HED 115 - Death and Dying
This course will discuss issues related to the experience of death, dying, loss and bereavement through a multi and cross-cultural lens of race, class and gender. The course will explore the historical and contemporary issues around community and individual health, life expectancy, mortality, and morbidity rates, as well as geographic, social and cultural aspects of loss. Students will explore the impact of the intersectionality of race, class, and gender, social justice, equity and access in lives of diverse communities as it pertains to loss.

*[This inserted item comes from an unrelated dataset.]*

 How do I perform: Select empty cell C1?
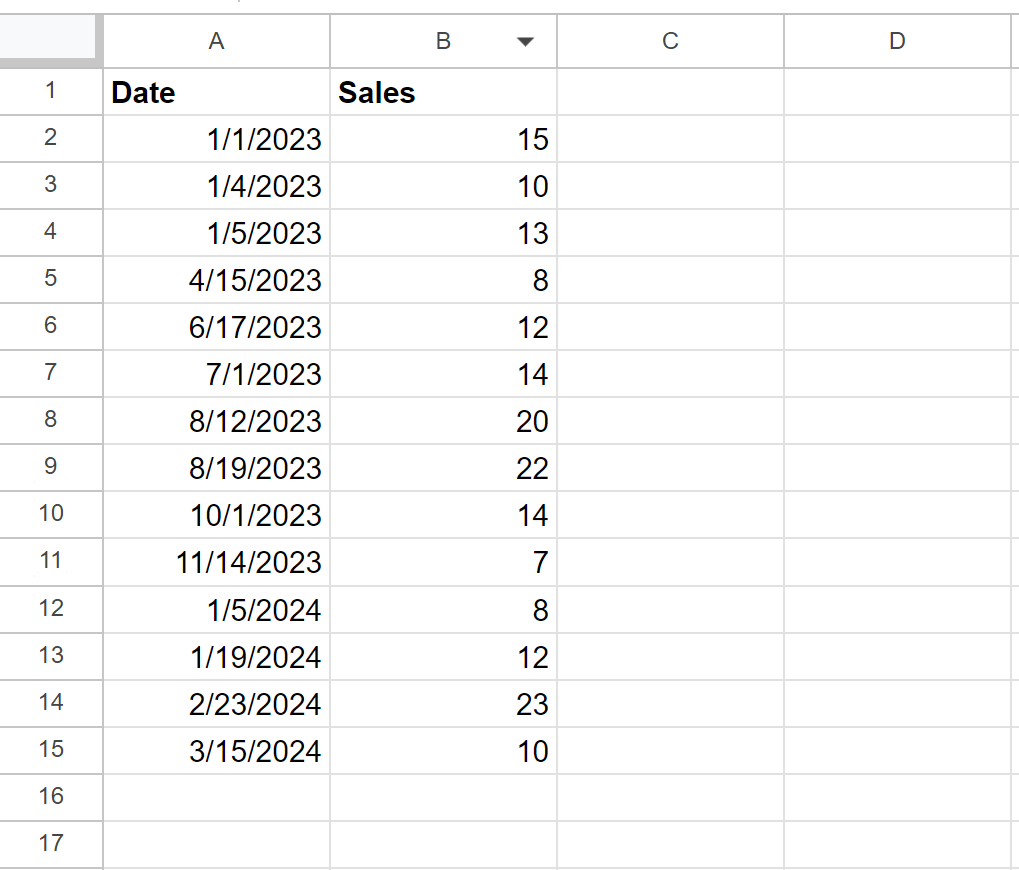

Topics include attitudes about death, loss in the lives of adults and children, modes of death, death and loss rituals within cultures and communities, suicide, violence, trauma, illness, disease, living wills, funeral plans as well as historical and current practices and trends in health care
New SUNY General Education: SUNY - Critical Thinking and Reasoning Competency, SUNY - Diversity: Equity, Inclusion, and Social Justice
Retiring SUNY General Education: SUNY-WC - Western Civilization (SWCV)
MCC General Education: MCC-CT - Critical Thinking (MCT), MCC-GLO - Global Understanding (MGLO), MCC-SSD - Social Science and Diversity (MSSD), MCC-VE - Values and Ethics (MVE)
Course Learning Outcomes
1. Identify the emotional, physical, spiritual, intellectual, behavioral, social, economic, or cultural impact to various modalities of loss.
2. Describe societal factors that influence the grief, bereavement or mourning responses of diverse groups from past to present.
3. Discuss the societal and geographic factors, including race, class, and gender, that influence rates of morbidity and mortality among groups and communities.
4. Examine the ways in which social structures or systems impact the experience of diverse groups as it pertains to death, dying and loss.
5. Using the lens of race, class, and gender, analyze equity and ethical practices in health care as they pertain to morbidity and life expectancy of diverse populations.
6. Evaluate the significance of social justice and equity as it relates to loss and death.
7. Develop a personal plan for dying and death that incorporates personal beliefs, culture, or rituals along with course materials surrounding death planning.
8. Compare personal death, dying or loss practices in varying cultures.